Giustizia, sala gremita a Zelo per l’incontro sul referendum costituzionale di Libertas

(Zelo Buon Persico, 13 marzo 2026) – Grande partecipazione all’incontro pubblico dedicato al referendum costituzionale sulla giustizia in programma il 22 e 23 marzo, promosso per offrire ai cittadini un momento di informazione e confronto su un tema che riguarda direttamente il funzionamento delle istituzioni e dell’ordinamento giudiziario.
L’iniziativa, organizzata dall’Associazione Libertas Lodigiana, si è svolta mercoledì 11 marzo al Centro Filo d’Argento di Zelo Buon Persico.
In apertura, il saluto del Sindaco Angelo Madonini. Nel suo intervento ha ricordato alcune vicende giudiziarie che negli anni hanno sollevato interrogativi sul funzionamento del sistema, citando storture in casi divenuti emblematici, dalla stagione di Tangentopoli fino a episodi più recenti.
Al centro della serata si è sviluppato il confronto tra i relatori, l’avvocato Serafino Generoso, già assessore regionale ai lavori pubblici della Lombardia, e l’avvocato Giovanni Tucci, membro del Consiglio dell’Ordine degli Avvocati di Milano sui principali contenuti della riforma della giustizia: dalla separazione delle carriere tra giudici e pubblici ministeri al funzionamento del Consiglio Superiore della Magistratura, fino al tema delle nomine e degli avanzamenti di carriera dei magistrati. In questo contesto è stato ricordato come una quota significativa delle decisioni del CSM finisca oggi davanti alla giustizia amministrativa, con ricorsi al TAR accolti in circa il 70 per cento dei casi, segno delle criticità sistemiche.
L’avvocato Giovanni Tucci ha richiamato la logica del processo penale di stampo accusatorio introdotto con il codice del 1988, osservando come nella pratica il pubblico ministero svolga già oggi un ruolo sostanzialmente orientato alla costruzione dell’accusa, raccogliendo elementi prevalentemente a sostegno dell’impostazione accusatoria. Proprio per questo, secondo Tucci, una distinzione più chiara tra chi accusa e chi giudica rappresenterebbe un rafforzamento della terzietà del giudice, a maggior tutela dell’imparzialità del giudizio.
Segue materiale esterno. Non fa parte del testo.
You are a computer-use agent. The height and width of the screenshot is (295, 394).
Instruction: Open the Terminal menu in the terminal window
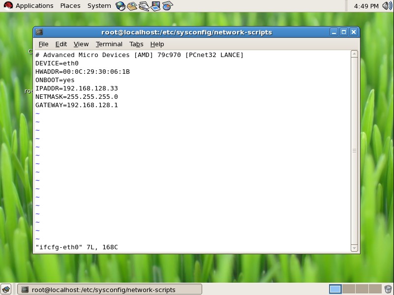[109, 44]
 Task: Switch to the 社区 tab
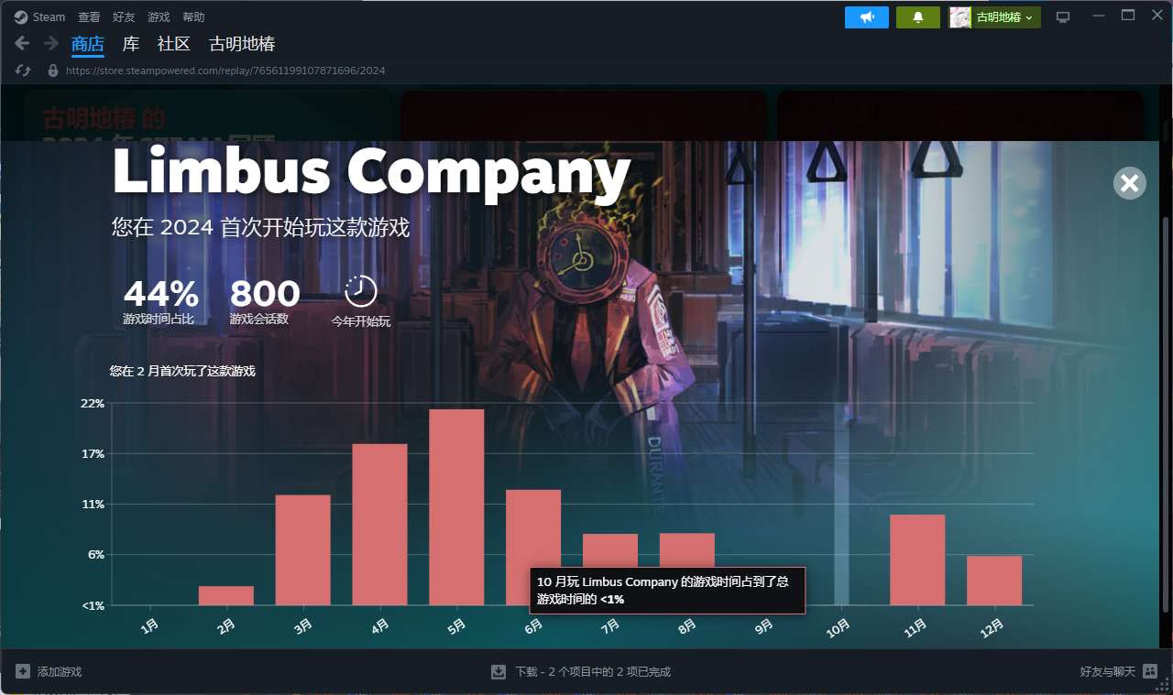174,44
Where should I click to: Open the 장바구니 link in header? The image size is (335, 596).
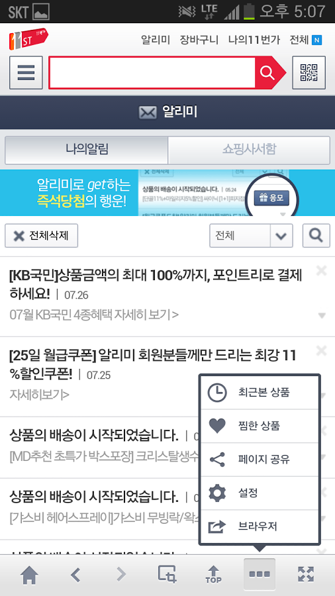point(199,40)
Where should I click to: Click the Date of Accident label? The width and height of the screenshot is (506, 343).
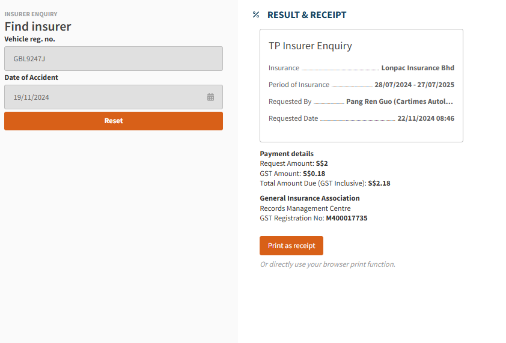(31, 77)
Particolarmente intensa la testimonianza dell’avvocato Serafino Generoso, che ha richiamato la propria vicenda personale e professionale durante la stagione di Mani Pulute. All’epoca assessore ai lavori pubblici della Regione Lombardia, fu arrestato due volte nell’ambito delle indagini milanesi e trascorse alcune settimane nel carcere di San Vittore. Durante la detenzione arrivò anche a intraprendere uno sciopero della fame per protestare contro la custodia cautelare. La vicenda giudiziaria si protrasse per anni prima di concludersi con una assoluzione piena.
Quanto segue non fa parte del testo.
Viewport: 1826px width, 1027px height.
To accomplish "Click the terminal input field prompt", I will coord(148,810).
Proprio alla luce di questa esperienza, Generoso ha sottolineato come la separazione delle carriere tra giudici e pubblici ministeri, rafforzerebbe la distinzione tra chi sostiene l’accusa e chi è chiamato a giudicare, contribuendo rafforzare la terzietà del giudice, soprattutto nelle fasi iniziali del procedimento e nelle decisioni più delicate, come quelle che riguardano la custodia cautelare
L’ex assessore regionale ha inoltre richiamato il tema dell’uso delle intercettazioni nel sistema investigativo italiano – 83 volte più numerose nel nostro Paese rispetto alla Gran Bretagna, sottolineando la necessità di mantenere un equilibrio tra esigenze investigative e garanzie per i cittadini.
In chiusura Elena Maiocchi, dell’associazione Libertas e consigliera provinciale e comunale a Lodi, ha rivolto un appello alla partecipazione al voto referendario, invitando i cittadini a sostenere il “Sì” per una giustizia più giusta, più chiara e più equilibrata.